Job item: Decide whether each statement agrees with the article about Bakhmut, answering yes or no and quoting the deciding words from the article: (a) more than 1,000 people took part in the competition; (b) the quoted excerpt comes from a news article about Victory Day in Bakhmut in 2018; (c) the school students received cakes among their prizes.

Stories · Общество

Here lies Bakhmut

What was life like in the now-destroyed city? We recount what people’s daily routine was, what holidays they celebrated, and what future plans they were making

Виталий Королев, специально для «Новой газеты Европа»
Семен Назаров, специально для «Новой газеты Европа»

Artemivsk (also known as Bakhmut). Photo: Anastasia Fedorenko

This article was originally published on the website of Novaya Gazeta. We thank our colleagues for the opportunity to publish its translation with minor cuts.

“The participants of the competition ‘Thank you, granddad, for the Victory’ thanked the organisers for the opportunity to share their grandfathers and great grandfathers’ heroic deeds. Over 1,000 people participated by sending in drawings, photos, and essays. Children shared family stories told to them by their parents. [The parents], in turn, learned about these things from their elders. And the pride 10-year-old boys and girls feel for their great granddads that they had expressed in their drawings and essays made everyone feel respect towards family history.”

This is an excerpt from a news article about celebrating the Victory Day in Bakhmut in 2016. The photos show school students. They are being awarded with cakes and other prizes for their art inspired by the Victory.

Records provided:
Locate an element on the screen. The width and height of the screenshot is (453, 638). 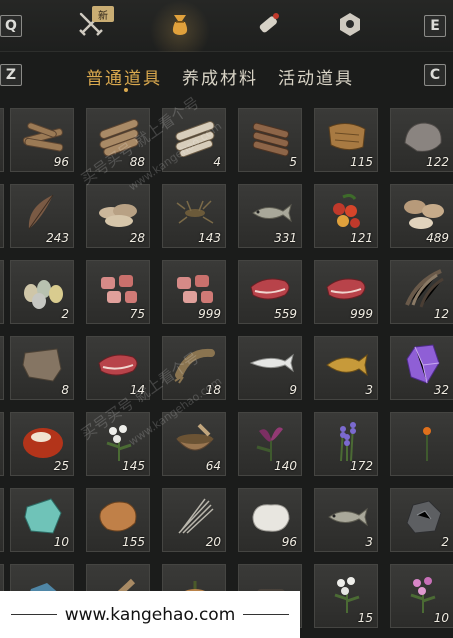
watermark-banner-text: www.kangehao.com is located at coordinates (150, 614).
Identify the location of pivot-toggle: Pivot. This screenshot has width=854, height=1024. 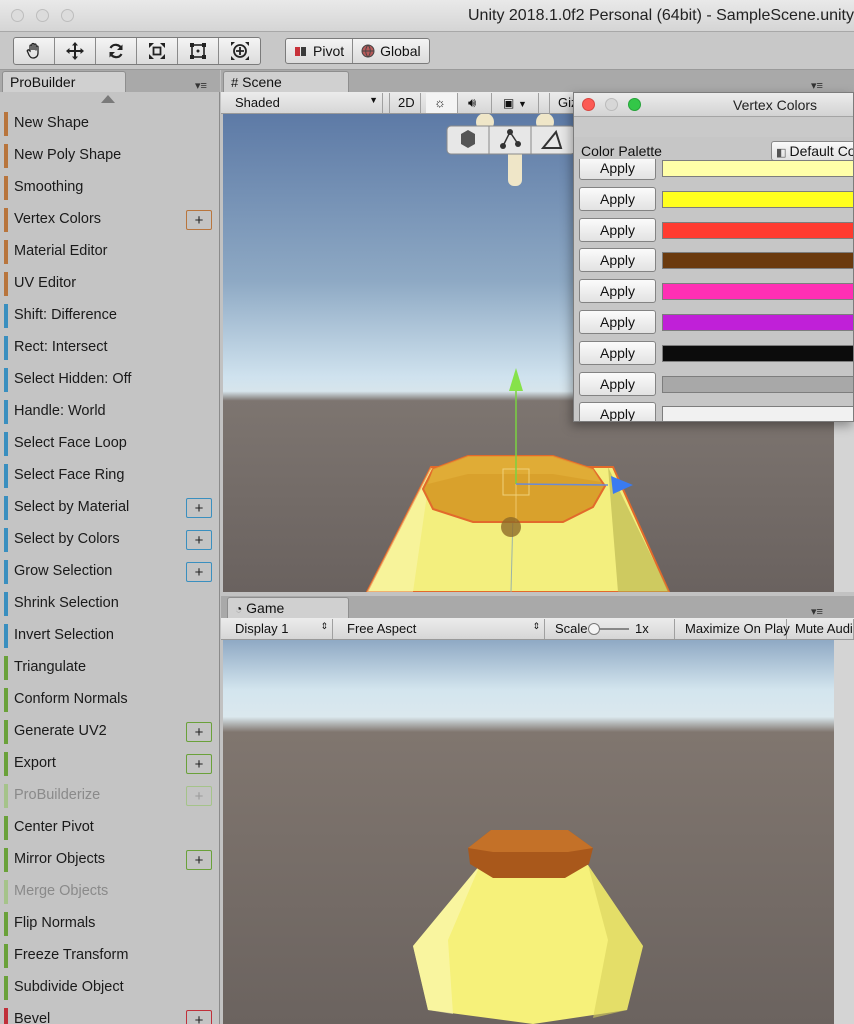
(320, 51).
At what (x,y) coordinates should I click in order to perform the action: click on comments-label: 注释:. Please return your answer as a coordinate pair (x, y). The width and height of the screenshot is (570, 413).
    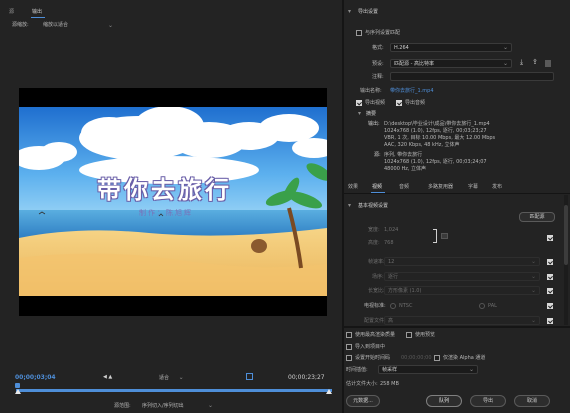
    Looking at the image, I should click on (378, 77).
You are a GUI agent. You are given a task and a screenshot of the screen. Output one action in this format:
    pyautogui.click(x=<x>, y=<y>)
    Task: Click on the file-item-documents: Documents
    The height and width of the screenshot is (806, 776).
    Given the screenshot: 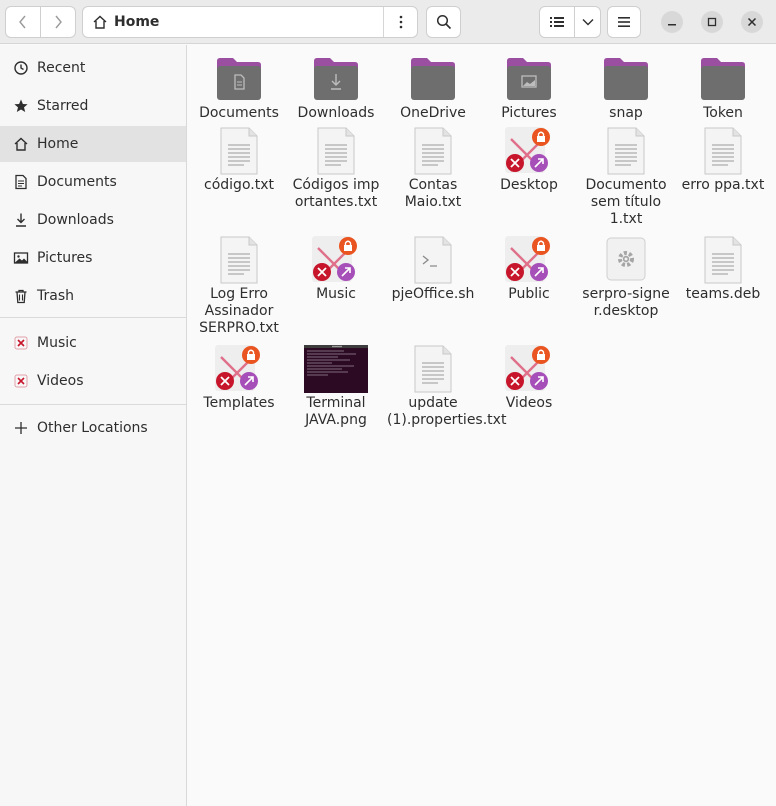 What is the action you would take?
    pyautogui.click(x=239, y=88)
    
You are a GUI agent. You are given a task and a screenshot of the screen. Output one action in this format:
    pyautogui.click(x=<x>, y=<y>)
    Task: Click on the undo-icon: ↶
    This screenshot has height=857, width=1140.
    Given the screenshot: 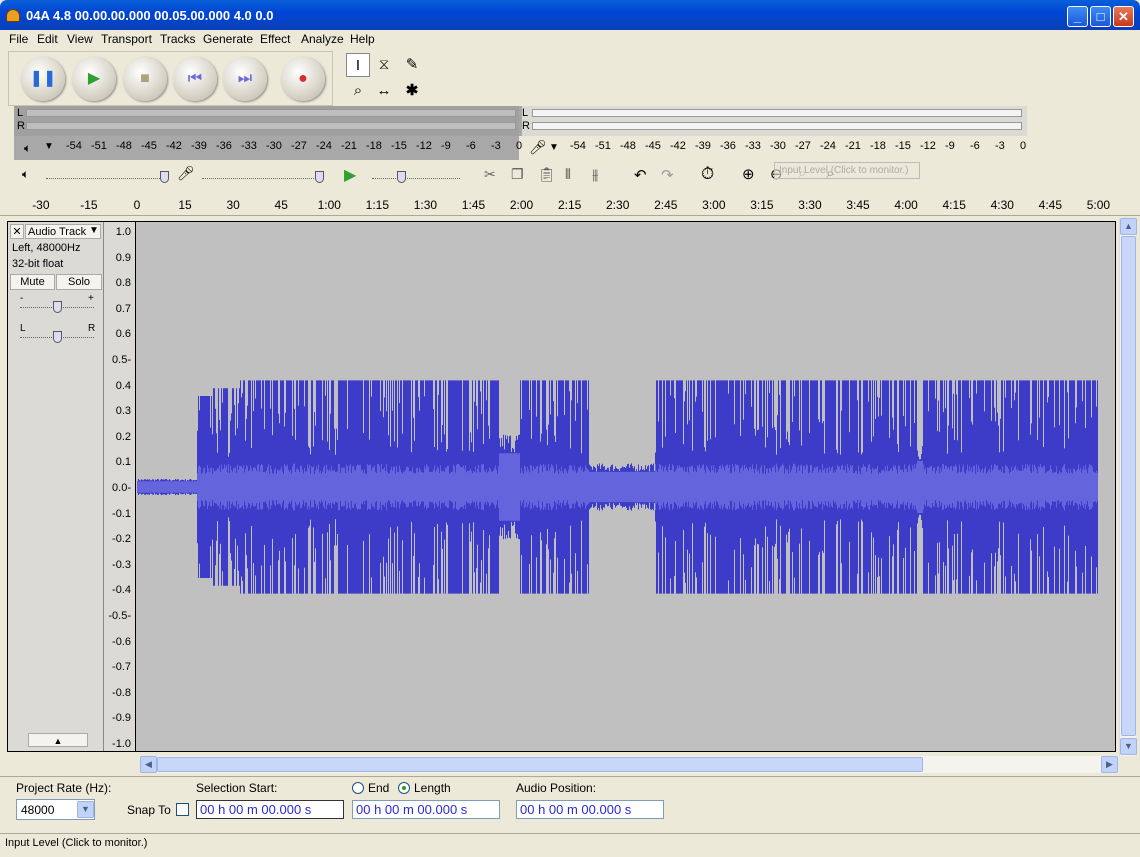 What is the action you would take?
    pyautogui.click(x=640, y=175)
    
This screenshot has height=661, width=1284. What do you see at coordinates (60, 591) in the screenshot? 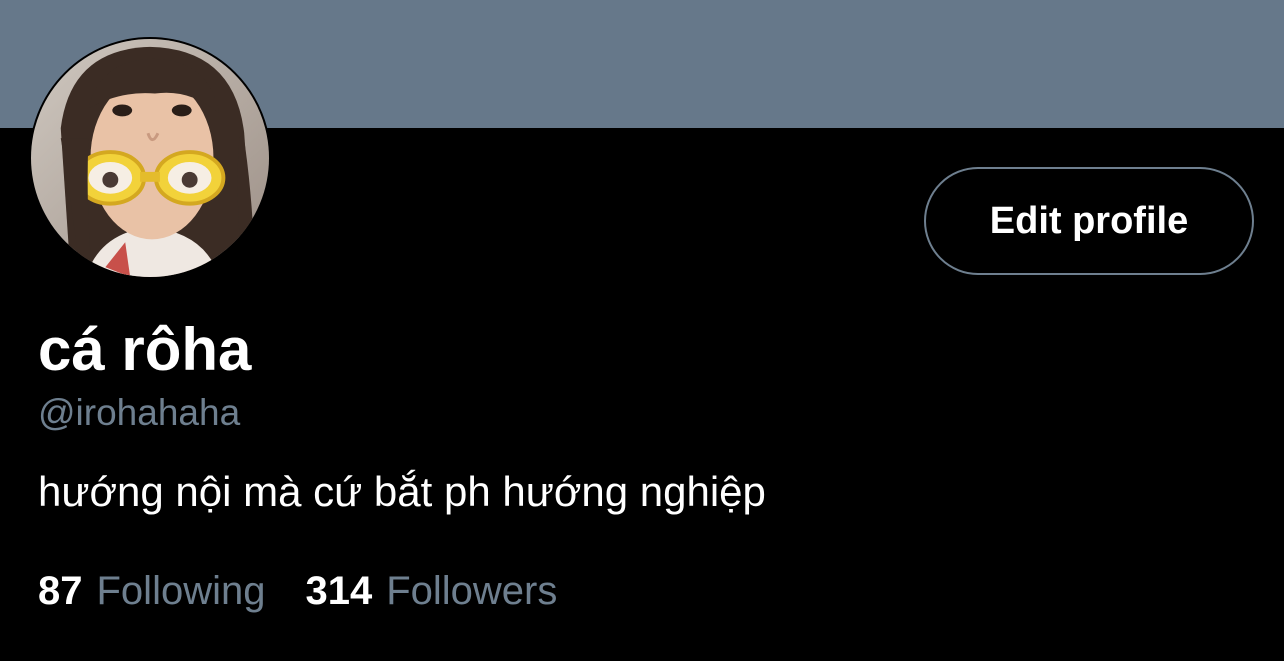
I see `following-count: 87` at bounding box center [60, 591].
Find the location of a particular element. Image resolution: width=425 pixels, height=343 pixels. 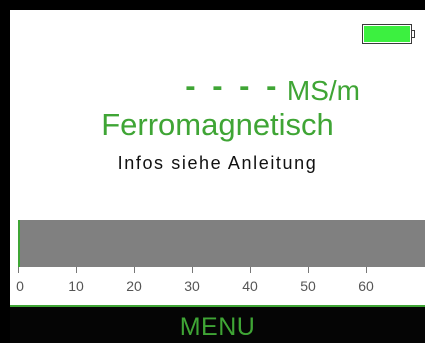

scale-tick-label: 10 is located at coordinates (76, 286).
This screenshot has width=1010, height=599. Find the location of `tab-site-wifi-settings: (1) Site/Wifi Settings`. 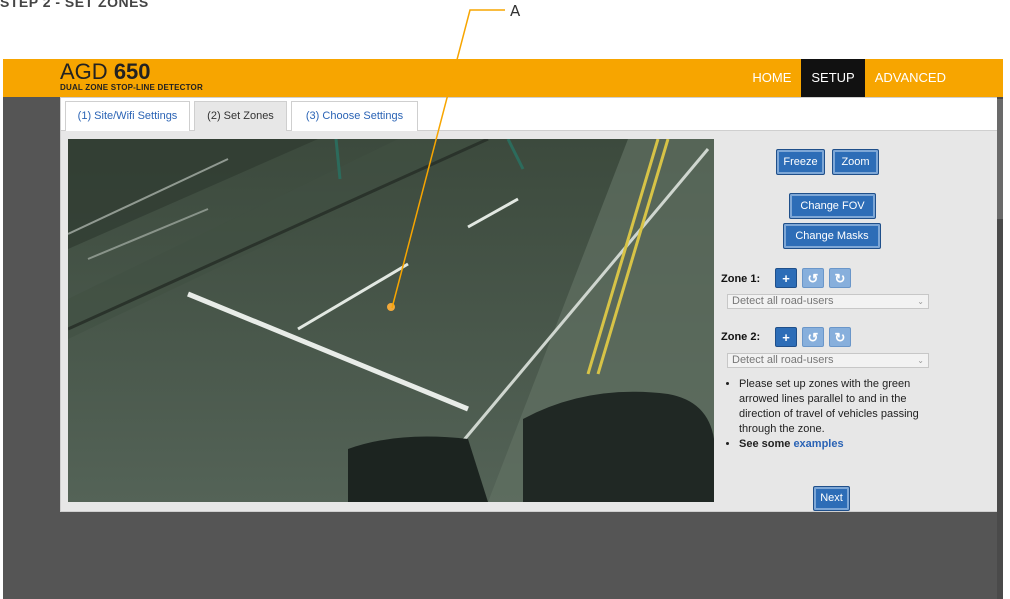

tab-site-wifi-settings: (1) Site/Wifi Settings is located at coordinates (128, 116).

Exercise solution:
(a) Yes: "Over 1,000 people participated by sending in drawings, photos, and essays."
(b) No: "This is an excerpt from a news article about celebrating the Victory Day in Bakhmut in 2016."
(c) Yes: "They are being awarded with cakes and other prizes for their art inspired by the Victory."